Find the maximum depth of a binary tree.

Input: root = [3,9,20,null,null,15,7]
Output: 3

https://leetcode.com/problems/maximum-depth-of-binary-tree/

Solution:

DFS

1. Base Case:

   • If root is None, the function returns 0. This is the base case for the recursion, which means if we've reached a null node (or leaf node's child), the depth is 0.

2. Recursive Case:

   • For any given node, the depth of that node is 1 (counting the node itself) plus the maximum depth of its left and right subtrees.

   • So, for the current root, we calculate the depth of its left subtree using the recursive call self.maxDepth(root.left). This call will go down the left subtree and keep calculating the depth until it hits the base case (a leaf node or null node). The result of this call is stored in left_depth.

   • Similarly, we calculate the depth of the right subtree using the recursive call self.maxDepth(root.right). The result of this call is stored in right_depth.

3. Combining Results:

   • Once we have the depths of the left and right subtrees, we take the maximum of the two (because we want the longest path) and add 1 (for the current node) to get the depth of the current root.

   • The expression 1 + max(left_depth, right_depth) gives us the depth of the tree rooted at the current root.

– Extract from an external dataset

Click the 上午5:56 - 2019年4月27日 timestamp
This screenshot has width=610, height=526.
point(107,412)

# Definition for a binary tree node.
# class TreeNode:
#     def __init__(self, val=0, left=None, right=None):
#         self.val = val
#         self.left = left
#         self.right = right
class Solution:
    def maxDepth(self, root: Optional[TreeNode]) -> int:
        if not root:
            return 0
        
        left_depth = self.maxDepth(root.left)
        right_depth = self.maxDepth(root.right)
        
        return 1 + max(left_depth, right_depth)

Before optimization:

# Definition for a binary tree node.
# class TreeNode:
#     def __init__(self, val=0, left=None, right=None):
#         self.val = val
#         self.left = left
#         self.right = right
class Solution:
    def maxDepth(self, root: Optional[TreeNode]) -> int:
        depth_arr = []

        if root is None:
            return 0

        def dfs(p, node):
            print(p.val, node)

            if p is None:
                return

            if p.right is None:
                depth_arr.append(node)

            if p.left is None:
                depth_arr.append(node)

            if p.right: 
                dfs(p.right, node + 1)

            if p.left: 
                dfs(p.left, node + 1)

        dfs(root, 1)
        return max(depth_arr)

BFS

To determine the depth of a binary tree, use Breadth-First Search (BFS) that adds nodes level by level.

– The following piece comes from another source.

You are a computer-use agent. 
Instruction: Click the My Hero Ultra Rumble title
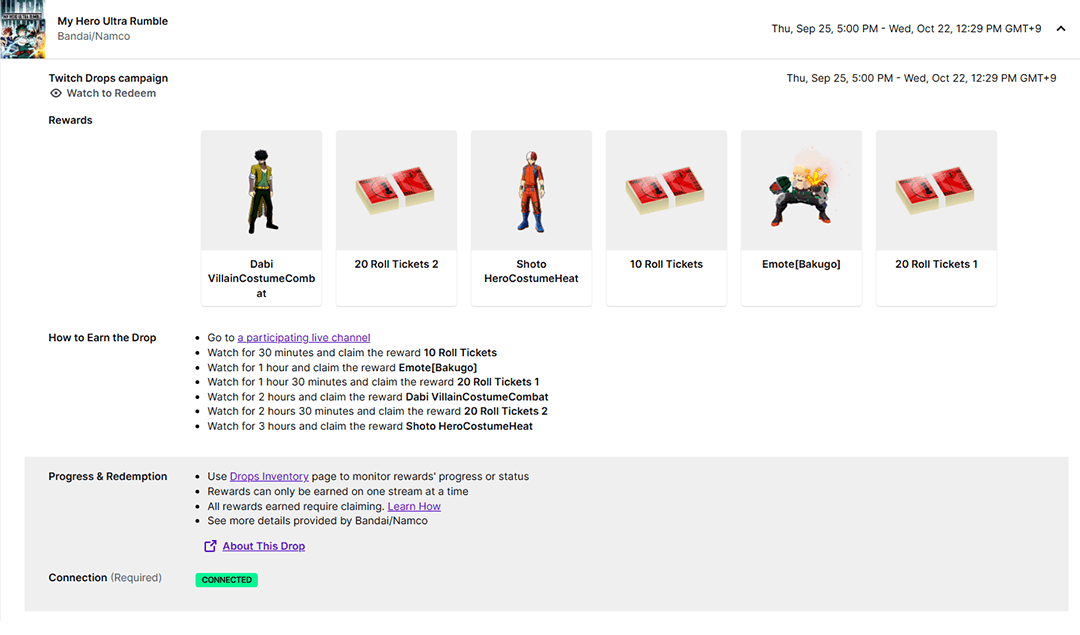pos(113,21)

The depth can be found by returning the number of times BFS is iterated. This is because the depth is equivalent to the number of iterations of the while loop in BFS, so the number of iterations directly represents the height of the tree.

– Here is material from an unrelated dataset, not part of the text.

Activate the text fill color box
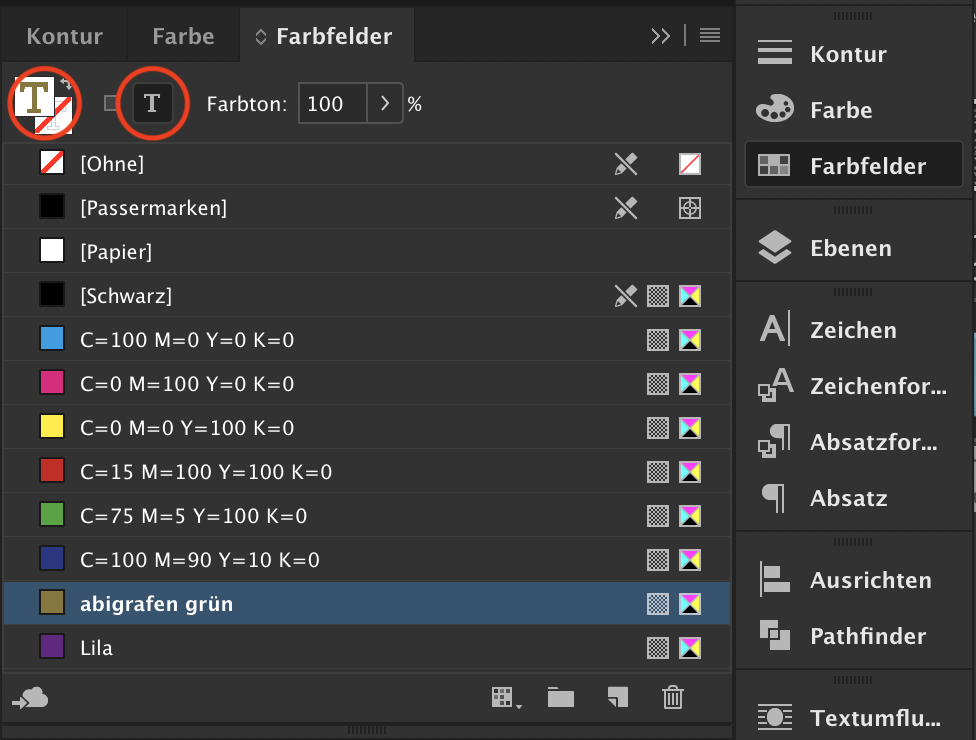Viewport: 976px width, 740px height. click(34, 96)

Note: Using the deque data structure, which is composed of a doubly linked list, not only allows for the free use of both queue and stack operations, but also offers good performance as it can extract from both directions in O(1) time.

# Definition for a binary tree node.
# class TreeNode:
#     def __init__(self, val=0, left=None, right=None):
#         self.val = val
#         self.left = left
#         self.right = right
class Solution:
    def maxDepth(self, root: Optional[TreeNode]) -> int:
        if root is None:
            return 0
        
        q = collections.deque([root])
        depth = 0

        while q:
            depth += 1
            # Extract the node from the queue and insert its child nodes
            for _ in range(len(q)):
                cur_root = q.popleft()
                if cur_root.left:
                    q.append(cur_root.left)
                if cur_root.right:
                    q.append(cur_root.right)
        # Number of BFS iterations == depth
        return depth